5 Riferimento che può anche riguardare sentenze di merito, non comprese dunque nell’archivio informatizzato pubblico della Corte di cassazione, cfr. Cass., 6.9.2016, n. 17640: «La sentenza di merito può essere motivata mediante rinvio ad altro precedente dello stesso ufficio, in quanto il riferimento ai precedenti conformi contenuto nell’art. 118 disp. att. c.p.c. non deve intendersi limitato ai precedenti di legittimità, ma si estende anche a quelli di merito, ricercandosi per tale via il beneficio di schemi decisionali già compiuti per casi identici o per la risoluzione di identiche questioni, nell’ambito di un più ampio disegno di riduzione dei tempi del processo civile».
6 Norma richiamata anche dall’art. 56, co. 2-bis, c.a.d. (codice dell’amministrazione digitale: d.lgs. 7.3.2005, n. 82), che ripete la medesima disciplina.
7 Principi identici sono stati condivisi nella assemblea degli Osservatori sulla giustizia civile di Reggio Emilia del 2018, il cui documento conclusivo è consultabile in reggiosservatorio.it.
8 Pubblicato in G.U. n. 2 del 4.1.2011.
9 Cass., 20.5.2016, n. 10510, per altro con parere difforme del p.m.
10 Si trattava di sentenze della Corte dei conti pubblicate sul sito istituzionale di questa, in materia di pensioni, ove figuravano dati sanitari delle parti.
11 Si tratta del decreto di adeguamento al GDPR. L’art. 22 c. privacy recitava «I dati sensibili e giudiziari contenuti in elenchi, registri o banche di dati, tenuti con l’ausilio di strumenti elettronici, sono trattati con tecniche di cifratura o mediante l’utilizzazione di codici identificativi o di altre soluzioni che, considerato il numero e la natura dei dati trattati, li rendono temporaneamente inintelligibili anche a chi è autorizzato ad accedervi e permettono di identificare gli interessati solo in caso di necessità». Proprio il fatto che il dato personale fosse interdetto anche a chi, come i tecnici, avrebbe normalmente autorizzazione ad accedervi indica che si tratta di norma destinata ad operare sui dati bruti, cioè sui database, piuttosto che sui documenti.
12 Acronimo di General Data Protection Regulation, reg. (UE) 679/2016.
13 Art. 52, co. 5, c. privacy.
14 Trib. Milano, sez. spec. in materia impresa, ord. 17.3.2016, rg 54522/2015, stabilisce che la anonimizzazione non può essere disposta se richiesta dopo la conclusione della fase cautelare del giudizio, non essendo possibile in via retroattiva; dello stesso tenore Cass. pen., sez. III, 4.7.17, n. 55500.
15 V. supra, nt. 11.
16 D.lgs. n. 101/2018, cit., in vigore dunque dal 19 settembre 2018.
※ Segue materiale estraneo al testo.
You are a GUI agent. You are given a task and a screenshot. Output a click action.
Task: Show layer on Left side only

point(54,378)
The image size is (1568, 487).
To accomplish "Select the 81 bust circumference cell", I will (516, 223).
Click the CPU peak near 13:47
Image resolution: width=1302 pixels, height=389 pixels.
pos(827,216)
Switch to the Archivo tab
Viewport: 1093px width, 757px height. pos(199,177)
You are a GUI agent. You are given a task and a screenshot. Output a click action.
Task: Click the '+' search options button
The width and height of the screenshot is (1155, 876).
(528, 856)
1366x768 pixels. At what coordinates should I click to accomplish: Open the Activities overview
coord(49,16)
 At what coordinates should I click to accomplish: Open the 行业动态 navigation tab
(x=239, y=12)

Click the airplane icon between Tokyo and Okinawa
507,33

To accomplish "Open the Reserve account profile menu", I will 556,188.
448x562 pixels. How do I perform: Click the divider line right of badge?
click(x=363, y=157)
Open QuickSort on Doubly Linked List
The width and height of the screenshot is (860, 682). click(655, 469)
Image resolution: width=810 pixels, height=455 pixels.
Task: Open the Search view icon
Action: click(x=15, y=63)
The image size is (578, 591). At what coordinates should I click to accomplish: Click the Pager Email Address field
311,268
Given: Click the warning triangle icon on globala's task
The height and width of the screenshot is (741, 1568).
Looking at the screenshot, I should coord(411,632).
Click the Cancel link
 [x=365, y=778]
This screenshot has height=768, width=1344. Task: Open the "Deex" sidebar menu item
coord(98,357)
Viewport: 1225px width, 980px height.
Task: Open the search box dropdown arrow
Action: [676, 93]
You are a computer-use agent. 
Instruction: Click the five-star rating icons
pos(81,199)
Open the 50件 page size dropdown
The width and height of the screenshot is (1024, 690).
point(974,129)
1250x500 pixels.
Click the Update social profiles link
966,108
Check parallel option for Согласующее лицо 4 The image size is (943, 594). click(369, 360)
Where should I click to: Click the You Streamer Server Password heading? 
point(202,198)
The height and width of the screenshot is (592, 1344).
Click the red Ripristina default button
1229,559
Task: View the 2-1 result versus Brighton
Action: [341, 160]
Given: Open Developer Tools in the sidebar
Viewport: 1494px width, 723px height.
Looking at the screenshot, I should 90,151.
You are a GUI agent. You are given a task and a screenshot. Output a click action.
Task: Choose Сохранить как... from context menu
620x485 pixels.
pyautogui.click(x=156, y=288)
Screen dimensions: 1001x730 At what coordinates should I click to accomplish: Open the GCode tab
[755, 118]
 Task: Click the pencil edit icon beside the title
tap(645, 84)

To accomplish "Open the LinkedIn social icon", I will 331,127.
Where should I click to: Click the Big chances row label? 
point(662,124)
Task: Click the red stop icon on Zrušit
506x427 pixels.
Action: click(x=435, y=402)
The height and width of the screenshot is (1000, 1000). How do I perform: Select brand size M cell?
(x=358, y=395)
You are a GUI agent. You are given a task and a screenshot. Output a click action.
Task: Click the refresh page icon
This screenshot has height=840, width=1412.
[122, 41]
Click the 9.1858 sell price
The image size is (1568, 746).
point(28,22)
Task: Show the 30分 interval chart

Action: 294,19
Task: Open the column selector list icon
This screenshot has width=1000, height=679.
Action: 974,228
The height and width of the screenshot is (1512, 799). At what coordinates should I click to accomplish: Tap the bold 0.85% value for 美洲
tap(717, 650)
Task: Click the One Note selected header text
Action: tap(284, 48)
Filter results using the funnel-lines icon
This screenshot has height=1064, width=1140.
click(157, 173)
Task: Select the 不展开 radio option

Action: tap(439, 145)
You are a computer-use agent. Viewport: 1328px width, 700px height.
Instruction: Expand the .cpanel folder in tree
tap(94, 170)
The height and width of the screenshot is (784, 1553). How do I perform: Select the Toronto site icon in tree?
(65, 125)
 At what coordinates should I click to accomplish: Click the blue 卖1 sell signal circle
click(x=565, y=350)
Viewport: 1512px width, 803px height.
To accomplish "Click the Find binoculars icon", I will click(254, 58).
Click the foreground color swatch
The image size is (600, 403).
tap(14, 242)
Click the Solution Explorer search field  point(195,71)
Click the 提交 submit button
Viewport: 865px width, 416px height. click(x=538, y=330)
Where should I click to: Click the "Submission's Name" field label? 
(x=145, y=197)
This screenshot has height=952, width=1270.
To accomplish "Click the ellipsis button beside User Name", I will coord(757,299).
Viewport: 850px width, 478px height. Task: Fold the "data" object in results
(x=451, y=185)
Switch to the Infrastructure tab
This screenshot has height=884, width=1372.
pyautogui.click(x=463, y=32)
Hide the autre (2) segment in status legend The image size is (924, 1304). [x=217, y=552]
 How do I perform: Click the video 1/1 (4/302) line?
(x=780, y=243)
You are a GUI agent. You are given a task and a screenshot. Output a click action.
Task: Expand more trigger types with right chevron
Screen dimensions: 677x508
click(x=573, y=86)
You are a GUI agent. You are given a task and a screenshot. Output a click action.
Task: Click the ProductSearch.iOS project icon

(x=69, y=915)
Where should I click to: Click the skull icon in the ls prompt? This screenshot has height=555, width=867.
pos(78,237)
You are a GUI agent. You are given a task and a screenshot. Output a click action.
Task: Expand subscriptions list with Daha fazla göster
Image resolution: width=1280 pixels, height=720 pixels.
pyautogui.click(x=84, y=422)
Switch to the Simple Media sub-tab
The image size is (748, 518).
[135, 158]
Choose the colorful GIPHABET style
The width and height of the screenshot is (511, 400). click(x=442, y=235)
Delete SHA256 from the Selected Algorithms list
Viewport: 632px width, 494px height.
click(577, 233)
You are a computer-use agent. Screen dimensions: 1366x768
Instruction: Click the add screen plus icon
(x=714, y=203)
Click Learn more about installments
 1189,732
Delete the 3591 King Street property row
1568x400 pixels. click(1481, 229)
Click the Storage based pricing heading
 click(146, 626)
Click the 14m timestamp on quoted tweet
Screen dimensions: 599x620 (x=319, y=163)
17 Le linee guida del Garante della privacy 2 dicembre 2010, parlavano invece di una limitazione per le sole finalità di informazione giuridica, escludendone per esempio le finalità giornalistiche, che dunque oggi sono coperte dall’obbligo di anonimizzazione.
18 D.m. 1.10.2015.
19 In csm.it.
20 In csm.it.
21 In csm.it.
22 La sentenza sul diritto all’oblio (C. giust., 13.5.2014, C-131/12) è normalmente nota con il nome del ricorrente, Costeja, così quanto si voleva dimenticato, cioè antiche procedure esecutive subite dal ricorrente, ne ha ricevuto nuova notorietà. Quel che realmente offendeva non era la menzione, quanto la ricercabilità.
23 L’art. 50, co. 1, c.a.d. infatti dispone che i dati delle pubbliche amministrazioni siano formati, raccolti, conservati, «resi disponibili e accessibili» con l’uso delle tecnologie dell’informazione e della comunicazione che ne consentano la fruizione e «riutilizzazione da parte delle altre pubbliche amministrazioni e dai privati».